Continue the article on potentially exempt transfers and Inheritance Tax after its final sentence.

Source passage -
---*---

Do some PETS bite? (Part 1)

Do some PETS bite? I am not referring to the fluffy animal variety but to a ‘Potentially Exempt Transfer’ more frequently known as a PET.

A PET is commonly made when an individual makes a gift to another individual and hopes to survive seven years from the date the gift is made. If successful the gifted asset is taken out of the person making the gift’s estate for Inheritance Tax (“IHT”) purposes. During the seven years following the gift the transfer is potentially exempt. This means that if the donor dies during this period the gift is no longer exempt and falls back into the equation when IHT is calculated in the donor’s estate. The failed PET, depending on its size, uses up some or all of the deceased tax free ‘Nil Rate Band’ (“NRB”) – currently £325,000. If the failed PET exceeds the NRB then tax becomes payable on it.

  • •So put simply, if I give my friend Dave £400,000 (having not made any earlier gifts) then I die a year later penniless, Dave will have to pay IHT of £30,000 (£400,000 – £325,000 = £75,000 @ 40%). Crucially, it is Dave who is liable to pay the IHT.

This tax can sometimes be reduced by taper relief depending on the amount of years the donor survives following the gift. It is commonly believed that tapering relief always applies in an estate if a gift is made and the person making the gift does not survive seven years. However, it is important to bear in mind that it only applies to reduce the tax if the failed PET exceeds the NRB. It is therefore fairly rare that taper relief will actually apply in an estate.

  • •Using the same facts as the example above, if I had survived 6 years from the gift the actual tax payable would be reduced by 80% and so effectively 8% of the tax payable, so IHT of £6000 for Dave to pay (£75,000 @ 8%).

---*---

Given data -
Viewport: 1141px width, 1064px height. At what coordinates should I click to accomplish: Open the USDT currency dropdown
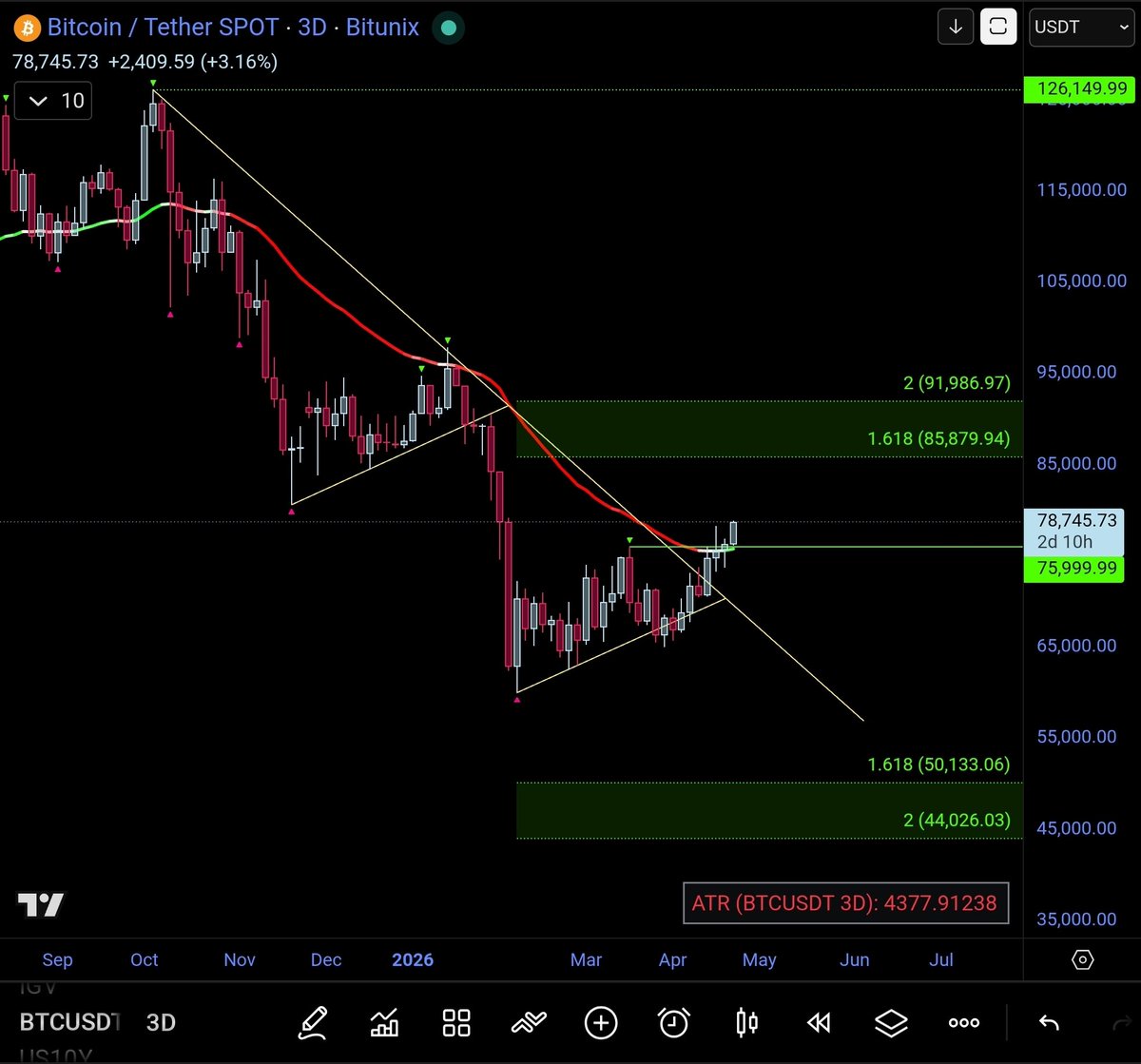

---*---

Answer for this exercise -
  • •But if I give Dave £325,000 (having not made any earlier gifts) and I die six years later with an estate of £75,000, Dave will have no tax to pay (because the gift is within the NRB) but my estate will pay IHT of £30,000 (£75,000 @ 40%). There is no tapering to reduce the IHT in the estate.
An individual wanting to reduce the amount of IHT in their estate would be well advised to keep a record of gifts and warn the recipient if the gift is in excess of the NRB, so potentially subject to IHT. When I made the gift over the NRB in the examples above I would therefore warn Dave not to spend it all at once because if I die within seven years he will owe HMRC some tax.
This is all fine and well if the donor knows what their running total of PETs is and so how much of their NRB is left. But what if the donor has made a PET without having a say in it? The next instalment of my blog will look at PETs being made (or at least treated as having been made by HMRC) when assets are transferred out of certain types of Trust.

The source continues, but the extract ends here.